On requesting authorization for physiotherapy in August 2016, the physiotherapist indicated clinical findings including positive bilateral straight leg raise, with pain noted on the left and the diagnosis of chronic low back pain. On discharge from physiotherapy on January 23, 2017, the physiotherapist noted the worker had returned to the level of function and symptoms they had “prior to this flare-up.” The March 13, 2018 physiotherapy request was based on another flareup of the worker’s left-sided low back pain. At that time, the WCB physiotherapy advisor noted “In consideration of the natural history of the diagnosis accepted on file, there will likely be periods of waxing and waning of symptoms to the lower back. Further in clinic care is unlikely to alter the natural history of recovery. Any funding would be adjudicative in nature.” The physiotherapy discharge report of May 7, 2018 indicated the worker’s acute symptoms were settled but the worker reported continued central pain and the left sided range of motion was limited in terms of flexion.
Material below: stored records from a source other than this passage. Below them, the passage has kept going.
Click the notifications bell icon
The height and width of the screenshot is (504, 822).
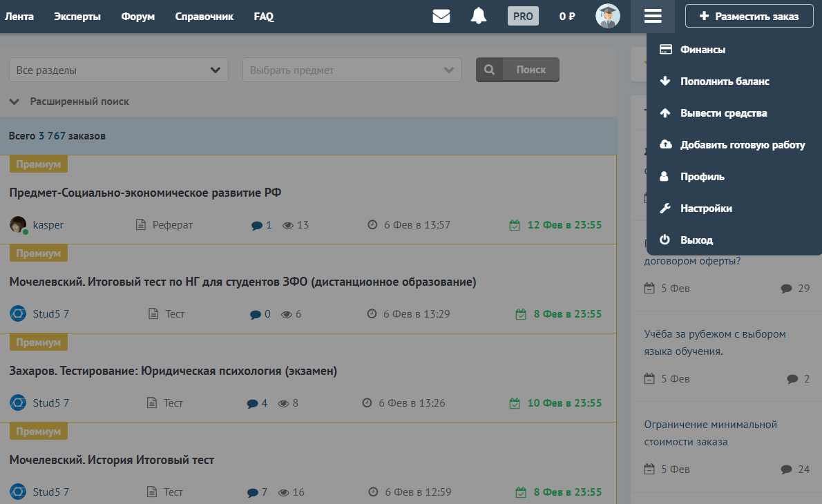pos(479,17)
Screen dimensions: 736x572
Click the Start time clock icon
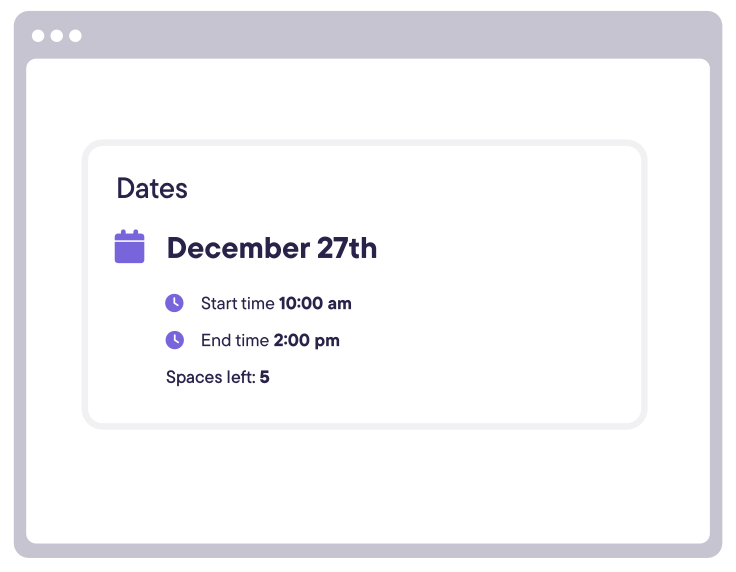(x=174, y=303)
Similarly, the present request for physiotherapy was based upon the worker’s report of a “recent flare up of symptoms in low and mid back with increasing intensity. Worse with prolonged standing. Pain sometimes takes [their] breath away. R[ight] leg goes numb on occasion and looses (sic) power.” The physiotherapist recorded lumbar spine reduced range of motion, worse on the left than the right with all movement painful, a positive slump test, bilateral “low back and post leg pain” bilaterally, as well as positive bilateral straight leg testing at 65-70 degrees. The recommended treatment was for a total of 16 visits, with two visits weekly for 6 weeks followed by one visit weekly for 4 weeks, with a home exercise program also recommended.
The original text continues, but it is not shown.